そう、医学論文を読むことの重要性はわかっているんだけど挫折してしまう薬剤師が誤解していることなんだ。
クロ
3つの誤解
- 医学論文は全文読まなきゃいけないこと
- 医学論文は英語で読まなきゃいけないこと
- 医学論文は細かく批判的に読まなければいけないこと
最初のうちは医学論文のなかにどんなことが書いてあるか分かれば十分なんだ。つまり3つの誤解はこういうこと
クロ
英語が苦手でも挫折しない薬剤師のための医学論文の読み方
- 全文読む→ポイントのみ読む
- 英語で読む→Google翻訳などの機能を使う
- 批判的吟味→初心者はまずは内容を理解することを優先
実際に英語の医学論文を読んでみよう
まずは日々、医学論文を読むことを日常化するためにはこれくらいで十分だよ。というわけで実際に英語の医学文献を読んでみよう
クロ
Probiotics and Child Care Absence Due to Infections: A Randomized Controlled Trial.
OBJECTIVES:
The risk of infections is higher in children attending child care compared with children cared for at home. This study examined the effect of a combination of probiotics on absence from child care because of respiratory and gastrointestinal infections in healthy infants aged 8 to 14 months at the time of enrollment in child care.METHODS:
The ProbiComp study was a randomized, double-blind, placebo-controlled study. A total of 290 infants were randomly allocated to receive a placebo or a combination of Bifidobacterium animalis subsp lactis and Lactobacillus rhamnosus in a dose of 109 colony-forming units of each daily for a 6-month intervention period.
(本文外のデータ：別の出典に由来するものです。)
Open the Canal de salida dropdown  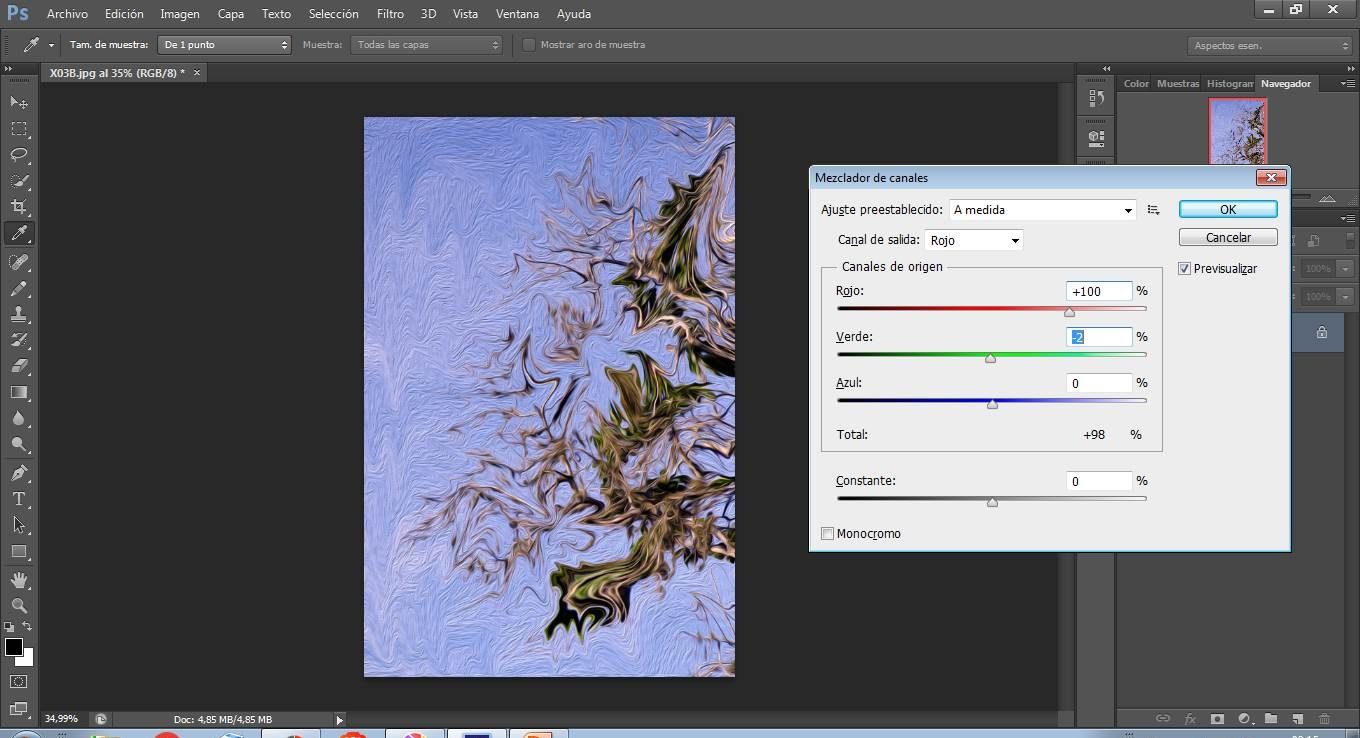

Absence from child care, occurrence of infant symptoms of illness, and doctor visits were registered by the parents using daily and weekly Web-based questionnaires.RESULTS:
Median absence from child care was 11 days (interquartile range: 6-16). Intention-to-treat analysis showed no difference between the probiotics and placebo groups (P = .19). Additionally, there was no difference in any of the secondary outcomes between groups; the number of children with doctor-diagnosed upper or lower respiratory tract infections, the number of doctor visits, antibiotic treatments, occurrence and duration of diarrhea, and days with common cold symptoms, fever, vomiting, or caregivers’ absence from work.CONCLUSIONS:
A daily administration of a combination of B animalis subsp lactis and L rhamnosus for 6 months did not reduce the number of days absent from child care in healthy infants at the time of enrollment in child care.Laursen, Rikke Pilmann, et al. “Probiotics and child care absence due to infections: a randomized controlled trial.” Pediatrics 140.2 (2017): e20170735.PMID:28674113
楽に読むコツ:①ポイントのみ読む
これは論文のアブストラクトと言って内容をギュッとしたやつなんだけど、慣れていない人たちからしたら、これだけで「もう嫌」って思うんじゃないかな
クロ
シロ
うん、僕もうお家に帰りたい
まずは論文の構成について知っておかなきゃね
クロ
それじゃ読むポイントだけど、本当に初めての人は①タイトル、②背景・目的、③結論の3つだけでいいよ。
クロ
POINT英語論文を読む初心者はまずはこれだけでOK
- タイトル
- 背景・目的(BACKGROUND、INTRODUCTION等)
- 結論(CONCLUSIONS)
楽に読むコツ:②Google翻訳などの機能を使う
じゃあ3つの読むポイントをGoogle翻訳してみよう
クロ
タイトルをGoogle翻訳してみよう
Probiotics and Child Care Absence Due to Infections: A Randomized Controlled Trial.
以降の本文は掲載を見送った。